Formed in 1995 from ex-members of San Diego hardcore bands Swing Kids and Struggle, the Locust has steadily drifted away from typical forms of “extreme” music, earning it the contempt of a supposedly open-minded audience.
In fact, some of those disapproving reactions to their newest release, Plague Soundscapes — out on Epitaph subsidiary label Anti records — prompted bassist/vocalist Justin Pearson to say, “I think a lot of people in the hardcore community are just so conservative. If you’re doing something different, you’re selling out, you’re doing something wrong. I don’t think we really did anything wrong. We’re still on an independent label, we’ve put out the best record that we’ve ever done, we didn’t tame our music. I think our music is more fucked up and more bizarre. Everyone’s a critic, and everyone’s an asshole, and for some reason they all have an opinion. I don’t think they know what they’re talking about.”

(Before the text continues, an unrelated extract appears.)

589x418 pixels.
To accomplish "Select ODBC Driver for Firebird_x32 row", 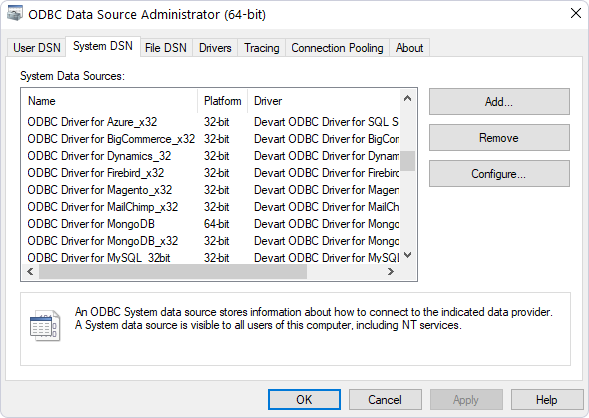I will coord(213,173).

The band’s decision to sign with Epitaph, (a label scoffed at in the underground community for notoriously producing safe and fluffy punk rock) was something Pearson couldn’t be happier about. “We had this perception of the label, we said, ‘No, we’re not going to be on a label that sucks,’ [but] Brett [Gurewitz], the owner, is really an amazing guy. People don’t really see that side of Brett, they think, ‘Oh, he runs Epitaph, he’s in Bad Religion, he must be into shitty punk.’ I think he’s a genius. … It’s a great label, they’re really supportive of us, they’re totally open about our artistic creativity. They were like, ‘Do whatever you want.’”
One of the major benefits of signing with Anti was the budget the band received to record the album – it gave them unprecedented studio time. “Before, we were completely rushed,” says Pearson of the Locust’s 1999 self-titled LP that was recorded in a day and a half.
“[This time] we actually had time to execute it,” he says. “We spent two or three days just getting real good drum sounds.”
Plague Soundscapes is a mix of disease, discomfort and unethical science that will appeal to anyone with a taste for the bizarre and chaotic. Gabe Serbian (drums) and Robert Bray (guitar) create a foundation for Justin Pearson’s chicken-with-its-head-cut-off vocals, while Joseph Karam (keyboards) adds an eerie sterility to the mix, creating a heavy metal-cum-Nintendo game, stuck-in-a-blender sort of sound.
They can’t help it.
Pearson cites the Sex Pistols as a prime influence. “In retrospect, their music is pretty run-of-the-mill punk. [But] at the time they were definitely pushing lots of boundaries and had a lot of controversy going,” he says. “It was kind of a big ‘fuck you’ to music. That is something that I grew up on. Personally I am drawn toward that attitude in art … not, ‘I’m punk! I have a Mohawk!’”
When asked which recording artist in the history of music he would like to perform unnecessary surgery on, Pearson is disappointingly less nihilistic than he lets on. “You could eliminate an artist who really sucks, but you could eliminate an artist who’s threatening. I’d rather go and target the music industry or Clear Channel or something. They’re the ones that are creating all the turds in the market.”
Pearson elaborates on his disdain for the media trust: “We refuse to play Clear Channel shows, and it’s getting harder and harder on tour now. Smaller bands that are trying to get a break end up never getting out of their town. The whole music industry is just getting turned upside down.”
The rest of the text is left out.